▶ [Brano da leggere]
○ ○ ○ ○ ○

Misericordia e… PENA | Scommettere sulla bontà dell’essere umano

Una nuova rubrica per approfondire alcune tematiche mondiali alla luce del Giubileo, declinando la parola “misericordia”

La pesante chiave di ferro chiude dietro di noi l’ennesima porta metallica con più mandate.

La Polizia penitenziaria ci scorta verso la cappella. Pur sapendo che tra poco meno di due ore sarò di nuovo fuori, la sensazione è straniante, per nulla facile da spiegare.

È il 3 gennaio 2025 e, nella Casa di reclusione di Sant’Angelo dei Lombardi, l’arcivescovo Pasquale Cascio sta per celebrare l’Eucaristia nella Chiesa giubilare, la seconda, dopo la Cattedrale. Io lo accompagno per l’occasione.

Una settimana prima, è stato Papa Francesco a varcare la soglia del carcere romano di Rebibbia per aprire la seconda Porta Santa dell’Anno Santo 2025. Era il giorno in cui si ricorda Santo Stefano, il primo martire, trucidato per lapidazione.

Il giorno dopo Natale, il santo Padre supera la Porta santa sui suoi piedi, non sulla sedia a rotelle come a San Pietro.
In molti erano perplessi sulla sua scelta.

È opinione comune intendere il carcere come mero luogo di detenzione, posto in cui vorremmo rapidamente rinchiudere coloro che hanno commesso reati più o meno gravi.

Ormai, è usuale chiedere pubblicamente pene esemplari e commentare eventi violenti, con la richiesta di rinchiudere il colpevole in cella e gettare le chiavi. Da qualche anno, fa notizia – negativa – anche rivedere in libertà un reo che ha scontato la pena.
Non c’è niente di più errato, a voler leggere la nostra Costituzione.

La Carta costituzionale italiana prevede una rieducazione del detenuto.

○ ○ ○ ○ ○

▶ [Materiale fornito]

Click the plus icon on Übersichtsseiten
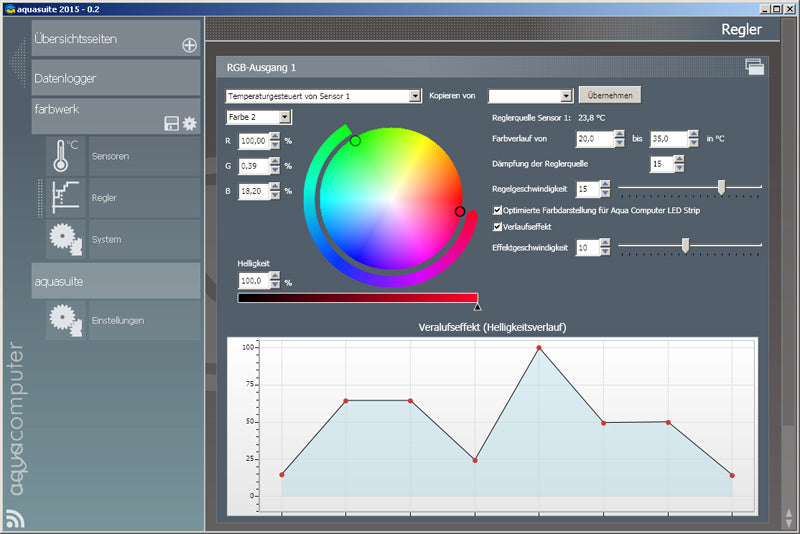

○ ○ ○ ○ ○

▶ [Cose da fare]
• 1. Rispondi a queste domande sul brano che tratta del carcere e della misericordia:
(a) In che giorno l'arcivescovo Pasquale Cascio sta per celebrare l'Eucaristia nella Casa di reclusione di Sant'Angelo dei Lombardi?
(b) In quale carcere romano Papa Francesco ha aperto la seconda Porta Santa dell'Anno Santo 2025?
(c) Che cosa prevede la Carta costituzionale italiana per il detenuto?
• 2. Prosegui il brano sul carcere e il Giubileo dopo l'ultima frase.

▶ [Risposte per compito]
• 1.
(a) Il 3 gennaio 2025.
(b) Nel carcere di Rebibbia.
(c) Una rieducazione del detenuto.

• 2.
Chi delinque dovrebbe avere sempre la possibilità di un recupero e tornare nella società,
una volta scontata la pena, libero di vivere in pienezza la propria vita.
Ma è davvero così?

La lettera scarlatta della detenzione è molto più evidente di un tatuaggio – simbolo inequivocabile, un tempo, dell’aver pernottato in una cella –, così a migliorare la prestazione è solo la recidiva.

Nella primavera del 2024, il CNEL fa sapere che «al 31 marzo 2024, il numero di detenuti presenti negli istituti penitenziari è pari a 61.049, pressoché stabile dal 2008. Il 31% è di cittadinanza non italiana (19.108). Le donne sono solo il 4,3%. Il tasso di affollamento reale, che indica la percentuale di persone detenute in più rispetto ai posti effettivamente disponibili, è pari all’119%».
Lo studio sottolinea pure la difficoltà nel prevenire la recidiva: «6 condannati su 10 sono già stati in carcere».

La recidiva potrebbe calare con un inserimento professionale.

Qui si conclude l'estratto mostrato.